### [REQUIRED WORK]
Produce an exact copy of the first line of the data below and each line after it, please, up to and including the one with "Task: Click Generil Kamı's avatar photo".

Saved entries
+-------+

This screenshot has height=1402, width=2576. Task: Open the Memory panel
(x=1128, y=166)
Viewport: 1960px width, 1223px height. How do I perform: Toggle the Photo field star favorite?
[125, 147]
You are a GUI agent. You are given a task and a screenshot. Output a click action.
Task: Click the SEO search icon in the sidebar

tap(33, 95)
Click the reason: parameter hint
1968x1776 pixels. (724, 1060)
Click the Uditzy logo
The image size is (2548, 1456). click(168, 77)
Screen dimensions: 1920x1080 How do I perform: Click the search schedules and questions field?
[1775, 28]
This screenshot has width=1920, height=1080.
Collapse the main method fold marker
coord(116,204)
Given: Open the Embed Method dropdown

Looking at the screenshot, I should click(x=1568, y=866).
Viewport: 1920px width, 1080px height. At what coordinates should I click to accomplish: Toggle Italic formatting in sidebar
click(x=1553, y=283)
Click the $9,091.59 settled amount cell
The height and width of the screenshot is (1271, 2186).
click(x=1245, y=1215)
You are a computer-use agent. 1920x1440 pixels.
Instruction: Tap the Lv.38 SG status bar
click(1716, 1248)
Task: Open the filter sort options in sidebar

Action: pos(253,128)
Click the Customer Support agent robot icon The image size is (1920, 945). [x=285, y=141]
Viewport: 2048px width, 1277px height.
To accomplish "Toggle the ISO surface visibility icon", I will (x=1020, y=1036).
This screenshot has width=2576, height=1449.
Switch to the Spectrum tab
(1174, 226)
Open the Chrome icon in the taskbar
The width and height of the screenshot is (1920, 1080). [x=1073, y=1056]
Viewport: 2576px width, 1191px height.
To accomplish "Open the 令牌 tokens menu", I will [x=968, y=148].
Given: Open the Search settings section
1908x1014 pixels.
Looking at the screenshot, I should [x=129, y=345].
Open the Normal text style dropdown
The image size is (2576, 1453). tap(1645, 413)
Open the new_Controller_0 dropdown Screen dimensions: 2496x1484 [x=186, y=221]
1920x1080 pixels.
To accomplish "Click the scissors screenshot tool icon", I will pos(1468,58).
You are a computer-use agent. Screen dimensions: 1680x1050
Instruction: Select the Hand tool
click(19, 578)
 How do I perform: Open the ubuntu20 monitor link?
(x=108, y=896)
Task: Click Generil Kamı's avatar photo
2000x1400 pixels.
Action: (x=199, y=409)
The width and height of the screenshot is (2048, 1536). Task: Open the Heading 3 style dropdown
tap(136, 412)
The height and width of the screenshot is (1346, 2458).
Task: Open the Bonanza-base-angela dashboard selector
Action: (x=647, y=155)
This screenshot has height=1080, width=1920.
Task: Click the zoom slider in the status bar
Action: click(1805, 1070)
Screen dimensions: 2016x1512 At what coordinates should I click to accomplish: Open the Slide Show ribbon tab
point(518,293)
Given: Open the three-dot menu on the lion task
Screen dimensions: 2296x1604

+-------+

### [SOLVED PROBLEM]
This screenshot has height=1402, width=2576. Task: Open the Memory panel
(x=1128, y=166)
Viewport: 1960px width, 1223px height. How do I perform: Toggle the Photo field star favorite?
[125, 147]
You are a GUI agent. You are given a task and a screenshot. Output a click action.
Task: Click the SEO search icon in the sidebar

tap(33, 95)
Click the reason: parameter hint
1968x1776 pixels. (724, 1060)
Click the Uditzy logo
The image size is (2548, 1456). click(168, 77)
Screen dimensions: 1920x1080 How do I perform: Click the search schedules and questions field?
[1775, 28]
This screenshot has width=1920, height=1080.
Collapse the main method fold marker
coord(116,204)
Given: Open the Embed Method dropdown

Looking at the screenshot, I should click(x=1568, y=866).
Viewport: 1920px width, 1080px height. At what coordinates should I click to accomplish: Toggle Italic formatting in sidebar
click(x=1553, y=283)
Click the $9,091.59 settled amount cell
The height and width of the screenshot is (1271, 2186).
click(x=1245, y=1215)
You are a computer-use agent. 1920x1440 pixels.
Instruction: Tap the Lv.38 SG status bar
click(1716, 1248)
Task: Open the filter sort options in sidebar

Action: pos(253,128)
Click the Customer Support agent robot icon The image size is (1920, 945). [x=285, y=141]
Viewport: 2048px width, 1277px height.
To accomplish "Toggle the ISO surface visibility icon", I will (x=1020, y=1036).
This screenshot has width=2576, height=1449.
Switch to the Spectrum tab
(1174, 226)
Open the Chrome icon in the taskbar
The width and height of the screenshot is (1920, 1080). [x=1073, y=1056]
Viewport: 2576px width, 1191px height.
To accomplish "Open the 令牌 tokens menu", I will [x=968, y=148].
Given: Open the Search settings section
1908x1014 pixels.
Looking at the screenshot, I should [x=129, y=345].
Open the Normal text style dropdown
The image size is (2576, 1453). tap(1645, 413)
Open the new_Controller_0 dropdown Screen dimensions: 2496x1484 [x=186, y=221]
1920x1080 pixels.
To accomplish "Click the scissors screenshot tool icon", I will pos(1468,58).
You are a computer-use agent. Screen dimensions: 1680x1050
Instruction: Select the Hand tool
click(19, 578)
 How do I perform: Open the ubuntu20 monitor link?
(x=108, y=896)
Task: Click Generil Kamı's avatar photo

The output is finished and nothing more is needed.